La lettre de Marcel Gatt, Négociateur Chargé de Mission auprès du FMI, à sa moman

lundi 5 novembre 2001, par Webmestre

La lettre de Marcel GATT, négociateur chargé de Mission auprès du FMI, à sa moman

Cette lettre, que publie Attac Rennes, nous est parvenue par erreur, à la suite d’un cafouillage de la poste centrale-et unique-de Doha.

Ma petite moman,

Enfin, je suis arrivé ! Non sans mal, car les liaisons entre Washington et Doha, au Qatar, ne sont pas très faciles en ce moment. D’autant que j’ai du faire un crochet par Bruxelles pour prendre le dossier sur l’AGCS que j’avais oublié, et un détour supplémentaire par Davos pour récupérer mon parapluie que j’avais aussi oublié, mais c’était en janvier.

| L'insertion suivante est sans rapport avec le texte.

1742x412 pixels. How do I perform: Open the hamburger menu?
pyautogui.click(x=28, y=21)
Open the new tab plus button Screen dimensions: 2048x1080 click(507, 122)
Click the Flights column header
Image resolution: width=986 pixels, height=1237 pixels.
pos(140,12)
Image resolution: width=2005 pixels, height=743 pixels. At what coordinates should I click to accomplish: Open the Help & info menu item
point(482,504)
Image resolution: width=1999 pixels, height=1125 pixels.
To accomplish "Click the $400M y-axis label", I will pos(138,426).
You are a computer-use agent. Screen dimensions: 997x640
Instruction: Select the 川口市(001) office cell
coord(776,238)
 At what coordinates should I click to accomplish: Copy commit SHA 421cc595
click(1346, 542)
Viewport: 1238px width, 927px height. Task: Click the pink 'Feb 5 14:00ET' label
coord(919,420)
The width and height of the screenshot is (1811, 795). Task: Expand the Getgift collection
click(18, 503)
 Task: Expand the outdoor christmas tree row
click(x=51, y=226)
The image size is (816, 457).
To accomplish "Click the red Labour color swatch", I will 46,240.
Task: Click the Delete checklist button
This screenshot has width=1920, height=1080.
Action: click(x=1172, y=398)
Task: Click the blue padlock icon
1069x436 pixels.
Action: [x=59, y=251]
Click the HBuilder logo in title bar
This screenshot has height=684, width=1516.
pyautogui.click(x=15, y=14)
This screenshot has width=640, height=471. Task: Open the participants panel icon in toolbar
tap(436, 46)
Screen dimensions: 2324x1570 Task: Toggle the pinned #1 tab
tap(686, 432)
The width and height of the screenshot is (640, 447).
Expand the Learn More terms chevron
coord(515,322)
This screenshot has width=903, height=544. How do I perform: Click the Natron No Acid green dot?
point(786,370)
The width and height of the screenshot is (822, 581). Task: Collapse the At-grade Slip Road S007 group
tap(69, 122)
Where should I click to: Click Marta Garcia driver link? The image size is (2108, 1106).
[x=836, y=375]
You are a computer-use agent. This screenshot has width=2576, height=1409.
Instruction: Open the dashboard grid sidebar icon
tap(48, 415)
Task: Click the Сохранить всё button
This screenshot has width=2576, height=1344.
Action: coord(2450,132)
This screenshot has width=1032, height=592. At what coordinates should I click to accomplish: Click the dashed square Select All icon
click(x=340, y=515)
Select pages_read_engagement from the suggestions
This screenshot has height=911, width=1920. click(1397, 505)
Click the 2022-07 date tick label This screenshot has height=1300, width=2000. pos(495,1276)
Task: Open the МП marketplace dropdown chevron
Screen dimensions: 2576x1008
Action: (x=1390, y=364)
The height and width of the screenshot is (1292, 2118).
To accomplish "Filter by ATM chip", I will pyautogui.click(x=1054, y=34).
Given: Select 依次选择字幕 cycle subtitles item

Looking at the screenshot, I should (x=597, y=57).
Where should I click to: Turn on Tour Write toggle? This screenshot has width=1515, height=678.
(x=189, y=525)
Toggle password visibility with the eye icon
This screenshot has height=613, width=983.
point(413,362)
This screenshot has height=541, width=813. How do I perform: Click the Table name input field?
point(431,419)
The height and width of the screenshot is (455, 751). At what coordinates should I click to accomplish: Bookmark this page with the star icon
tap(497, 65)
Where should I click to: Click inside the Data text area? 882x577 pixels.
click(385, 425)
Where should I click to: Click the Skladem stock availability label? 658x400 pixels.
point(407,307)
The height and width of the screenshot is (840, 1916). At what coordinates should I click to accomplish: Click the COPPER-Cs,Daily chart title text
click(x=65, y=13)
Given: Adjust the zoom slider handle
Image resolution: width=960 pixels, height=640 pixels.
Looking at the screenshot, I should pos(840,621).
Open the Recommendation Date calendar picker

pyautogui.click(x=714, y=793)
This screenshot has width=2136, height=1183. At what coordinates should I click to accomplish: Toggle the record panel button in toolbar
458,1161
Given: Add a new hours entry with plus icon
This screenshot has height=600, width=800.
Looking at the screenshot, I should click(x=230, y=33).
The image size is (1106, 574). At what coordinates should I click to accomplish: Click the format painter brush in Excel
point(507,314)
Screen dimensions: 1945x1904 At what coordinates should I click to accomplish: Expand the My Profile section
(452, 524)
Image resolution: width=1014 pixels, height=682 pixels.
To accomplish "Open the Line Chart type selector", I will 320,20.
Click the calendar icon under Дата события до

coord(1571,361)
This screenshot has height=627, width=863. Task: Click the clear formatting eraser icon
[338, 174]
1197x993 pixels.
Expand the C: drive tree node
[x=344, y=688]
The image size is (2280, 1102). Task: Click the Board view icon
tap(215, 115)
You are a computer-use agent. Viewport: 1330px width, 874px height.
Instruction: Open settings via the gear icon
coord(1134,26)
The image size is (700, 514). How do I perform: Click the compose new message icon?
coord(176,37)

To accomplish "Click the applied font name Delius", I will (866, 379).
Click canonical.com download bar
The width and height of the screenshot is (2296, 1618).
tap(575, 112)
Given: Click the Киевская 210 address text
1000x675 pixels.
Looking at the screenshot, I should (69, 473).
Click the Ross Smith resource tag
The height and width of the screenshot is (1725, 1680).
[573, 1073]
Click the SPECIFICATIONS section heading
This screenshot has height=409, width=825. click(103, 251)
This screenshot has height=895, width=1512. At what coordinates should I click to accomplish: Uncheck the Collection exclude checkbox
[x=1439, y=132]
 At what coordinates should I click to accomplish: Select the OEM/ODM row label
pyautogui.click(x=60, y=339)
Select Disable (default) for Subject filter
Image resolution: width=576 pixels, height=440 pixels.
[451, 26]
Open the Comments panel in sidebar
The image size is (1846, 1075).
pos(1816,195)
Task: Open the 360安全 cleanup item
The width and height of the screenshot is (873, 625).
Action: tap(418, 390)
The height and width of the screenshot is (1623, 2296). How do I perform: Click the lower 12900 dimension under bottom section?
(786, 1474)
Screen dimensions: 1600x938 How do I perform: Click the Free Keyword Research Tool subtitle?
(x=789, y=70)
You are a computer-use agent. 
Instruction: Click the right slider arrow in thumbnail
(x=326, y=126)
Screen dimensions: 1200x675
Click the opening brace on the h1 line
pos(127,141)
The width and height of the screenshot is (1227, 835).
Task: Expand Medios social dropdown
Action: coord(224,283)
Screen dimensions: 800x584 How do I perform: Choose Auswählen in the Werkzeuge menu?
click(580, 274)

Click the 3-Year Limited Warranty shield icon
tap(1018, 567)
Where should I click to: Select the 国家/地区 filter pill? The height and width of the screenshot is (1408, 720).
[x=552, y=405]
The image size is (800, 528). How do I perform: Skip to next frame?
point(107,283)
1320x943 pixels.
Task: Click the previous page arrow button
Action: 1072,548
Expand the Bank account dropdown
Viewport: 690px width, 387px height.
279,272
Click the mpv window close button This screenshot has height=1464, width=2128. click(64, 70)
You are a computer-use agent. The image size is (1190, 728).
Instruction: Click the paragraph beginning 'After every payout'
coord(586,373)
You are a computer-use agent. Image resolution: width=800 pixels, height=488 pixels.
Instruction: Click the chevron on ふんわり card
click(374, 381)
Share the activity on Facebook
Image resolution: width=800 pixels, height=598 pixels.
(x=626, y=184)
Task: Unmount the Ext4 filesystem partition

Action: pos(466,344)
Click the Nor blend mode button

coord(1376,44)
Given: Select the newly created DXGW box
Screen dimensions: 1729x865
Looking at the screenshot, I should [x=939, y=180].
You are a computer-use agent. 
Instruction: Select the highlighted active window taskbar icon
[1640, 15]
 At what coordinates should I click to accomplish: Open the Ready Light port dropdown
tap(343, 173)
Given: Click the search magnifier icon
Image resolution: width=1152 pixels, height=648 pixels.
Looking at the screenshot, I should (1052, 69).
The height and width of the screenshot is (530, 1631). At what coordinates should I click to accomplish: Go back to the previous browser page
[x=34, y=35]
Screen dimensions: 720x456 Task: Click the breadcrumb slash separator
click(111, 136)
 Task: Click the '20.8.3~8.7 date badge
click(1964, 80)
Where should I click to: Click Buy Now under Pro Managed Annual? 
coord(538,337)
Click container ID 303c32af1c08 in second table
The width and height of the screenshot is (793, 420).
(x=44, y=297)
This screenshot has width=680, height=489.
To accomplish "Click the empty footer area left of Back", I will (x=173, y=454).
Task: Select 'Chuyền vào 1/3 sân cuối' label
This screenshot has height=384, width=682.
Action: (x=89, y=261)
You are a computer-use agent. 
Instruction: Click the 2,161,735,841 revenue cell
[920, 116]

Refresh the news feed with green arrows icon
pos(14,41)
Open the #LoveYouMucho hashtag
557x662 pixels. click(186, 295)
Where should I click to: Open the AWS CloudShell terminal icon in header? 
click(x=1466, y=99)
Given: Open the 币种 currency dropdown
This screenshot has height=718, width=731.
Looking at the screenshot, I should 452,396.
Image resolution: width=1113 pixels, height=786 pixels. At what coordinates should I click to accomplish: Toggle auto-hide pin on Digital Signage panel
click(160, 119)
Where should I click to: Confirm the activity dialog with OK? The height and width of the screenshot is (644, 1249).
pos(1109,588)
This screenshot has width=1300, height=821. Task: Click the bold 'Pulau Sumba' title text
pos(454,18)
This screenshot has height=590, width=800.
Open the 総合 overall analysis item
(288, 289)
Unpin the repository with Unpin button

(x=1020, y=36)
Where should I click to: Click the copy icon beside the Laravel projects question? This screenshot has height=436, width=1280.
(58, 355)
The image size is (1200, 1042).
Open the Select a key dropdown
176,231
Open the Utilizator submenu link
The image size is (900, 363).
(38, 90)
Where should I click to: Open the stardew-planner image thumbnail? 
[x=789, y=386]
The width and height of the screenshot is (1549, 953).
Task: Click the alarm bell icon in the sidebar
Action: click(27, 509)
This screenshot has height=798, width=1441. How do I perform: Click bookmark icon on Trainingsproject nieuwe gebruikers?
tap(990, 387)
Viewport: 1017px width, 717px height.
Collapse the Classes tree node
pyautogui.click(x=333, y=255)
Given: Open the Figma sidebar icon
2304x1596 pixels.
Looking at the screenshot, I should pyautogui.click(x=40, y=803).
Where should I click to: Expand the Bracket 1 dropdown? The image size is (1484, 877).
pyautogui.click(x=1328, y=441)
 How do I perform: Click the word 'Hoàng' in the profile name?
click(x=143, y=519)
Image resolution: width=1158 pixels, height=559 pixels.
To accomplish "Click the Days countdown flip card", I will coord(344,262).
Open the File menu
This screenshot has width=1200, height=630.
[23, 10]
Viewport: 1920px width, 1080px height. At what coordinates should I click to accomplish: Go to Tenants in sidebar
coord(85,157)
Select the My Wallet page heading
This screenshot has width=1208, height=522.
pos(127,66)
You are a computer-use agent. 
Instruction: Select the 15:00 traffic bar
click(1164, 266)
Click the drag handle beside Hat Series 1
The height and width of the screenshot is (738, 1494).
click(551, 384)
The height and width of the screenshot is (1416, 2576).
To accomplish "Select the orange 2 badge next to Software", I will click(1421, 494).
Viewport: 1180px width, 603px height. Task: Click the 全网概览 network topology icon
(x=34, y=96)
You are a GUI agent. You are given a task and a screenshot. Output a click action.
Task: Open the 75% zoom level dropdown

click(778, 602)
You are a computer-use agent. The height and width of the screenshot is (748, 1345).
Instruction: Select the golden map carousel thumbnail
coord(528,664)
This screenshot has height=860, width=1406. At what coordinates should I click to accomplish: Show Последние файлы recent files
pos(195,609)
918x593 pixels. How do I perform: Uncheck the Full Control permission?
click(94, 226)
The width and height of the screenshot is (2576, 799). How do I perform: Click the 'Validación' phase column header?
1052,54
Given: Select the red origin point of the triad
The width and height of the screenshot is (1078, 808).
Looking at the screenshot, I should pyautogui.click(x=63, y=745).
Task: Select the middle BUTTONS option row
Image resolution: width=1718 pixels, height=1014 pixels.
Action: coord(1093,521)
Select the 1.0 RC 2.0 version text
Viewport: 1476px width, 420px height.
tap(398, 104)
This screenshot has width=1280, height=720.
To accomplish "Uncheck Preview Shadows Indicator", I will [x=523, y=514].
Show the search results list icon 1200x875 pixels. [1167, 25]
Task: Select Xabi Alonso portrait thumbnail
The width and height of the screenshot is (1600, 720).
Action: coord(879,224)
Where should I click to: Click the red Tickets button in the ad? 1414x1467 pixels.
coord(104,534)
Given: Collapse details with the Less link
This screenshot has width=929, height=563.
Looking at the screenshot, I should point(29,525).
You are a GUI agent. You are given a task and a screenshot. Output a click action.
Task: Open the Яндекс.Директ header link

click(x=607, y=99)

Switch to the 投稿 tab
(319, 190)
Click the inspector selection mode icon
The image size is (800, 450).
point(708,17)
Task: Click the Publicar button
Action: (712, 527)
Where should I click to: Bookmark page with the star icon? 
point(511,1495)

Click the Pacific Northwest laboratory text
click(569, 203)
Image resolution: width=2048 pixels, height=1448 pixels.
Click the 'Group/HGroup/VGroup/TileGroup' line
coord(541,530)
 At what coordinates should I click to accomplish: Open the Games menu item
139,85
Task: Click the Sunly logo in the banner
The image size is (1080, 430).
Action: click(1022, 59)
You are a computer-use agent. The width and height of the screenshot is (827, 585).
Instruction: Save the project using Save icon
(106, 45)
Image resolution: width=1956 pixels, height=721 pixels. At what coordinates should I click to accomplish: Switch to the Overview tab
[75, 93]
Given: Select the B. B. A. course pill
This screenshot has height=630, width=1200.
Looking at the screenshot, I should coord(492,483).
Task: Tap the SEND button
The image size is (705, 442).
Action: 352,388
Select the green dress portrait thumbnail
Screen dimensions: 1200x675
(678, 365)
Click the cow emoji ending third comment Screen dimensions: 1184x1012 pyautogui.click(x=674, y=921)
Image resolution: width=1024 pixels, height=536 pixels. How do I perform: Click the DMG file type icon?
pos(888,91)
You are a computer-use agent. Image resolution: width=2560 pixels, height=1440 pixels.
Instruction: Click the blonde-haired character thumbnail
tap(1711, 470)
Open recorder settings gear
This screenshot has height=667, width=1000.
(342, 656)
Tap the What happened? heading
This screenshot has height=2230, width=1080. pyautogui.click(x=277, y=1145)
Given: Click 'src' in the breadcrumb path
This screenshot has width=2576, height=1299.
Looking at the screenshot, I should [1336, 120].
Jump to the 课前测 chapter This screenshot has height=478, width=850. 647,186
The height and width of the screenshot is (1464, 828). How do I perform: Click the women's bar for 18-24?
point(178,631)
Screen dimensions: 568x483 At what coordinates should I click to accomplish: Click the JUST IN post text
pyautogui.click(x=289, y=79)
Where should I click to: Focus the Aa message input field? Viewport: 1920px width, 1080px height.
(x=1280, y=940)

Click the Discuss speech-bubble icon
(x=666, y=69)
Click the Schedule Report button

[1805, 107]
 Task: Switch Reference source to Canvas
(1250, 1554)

L’essentiel, c’est d’être là, dans les délais. C’est un très beau pays, sableux surtout. Hier, j’ai vu dix sept chameaux et de nombreux policiers qui nous attendaient à l’aéroport. Par contre, il n’y a pas de manifestants. Tu te souviens qu’à Seattle, la fumée des lacrymogènes m’avait irrité les sinus, et qu’à Prague, je m’étais fait une entorse en enjambant le corps d’un manifestant que le service d’ordre venait de calmer. Rien de tout cela ici, pas de désordre ni d’antimondialistes hurlants. Ce n’est pas non plus comme à Nice, avec cette sorcière, George quelque chose ou Susan quelque chose, je ne sais plus, qui nous traitait sans cesse de néolibéraux. Et puis surtout, ce n’est pas comme à Gênes, ou nous devions franchir tant de barrages pour accéder à un lieu calme. C’est que le Qatar est une vraie démocratie, qui n’est pas gâchée par les campagnes électorales et les élections qui donnent lieu chez nous à tant de récriminations. L’Emir, qui est une sorte de président de la République, mais tribal, sans la République, a une Assemblée qu’il nomme lui-même. Cette Assemblée réunit 30 membres et est uniquement consultative. C’est tellement démocratique qu’il n’y a jamais besoin de la dissoudre. Je t’avoue, ma petite moman, que c’est un modèle pour nous tous à l’OMC : pas d’élections, pas de comptes à rendre, et la possibilité de travailler tranquillement !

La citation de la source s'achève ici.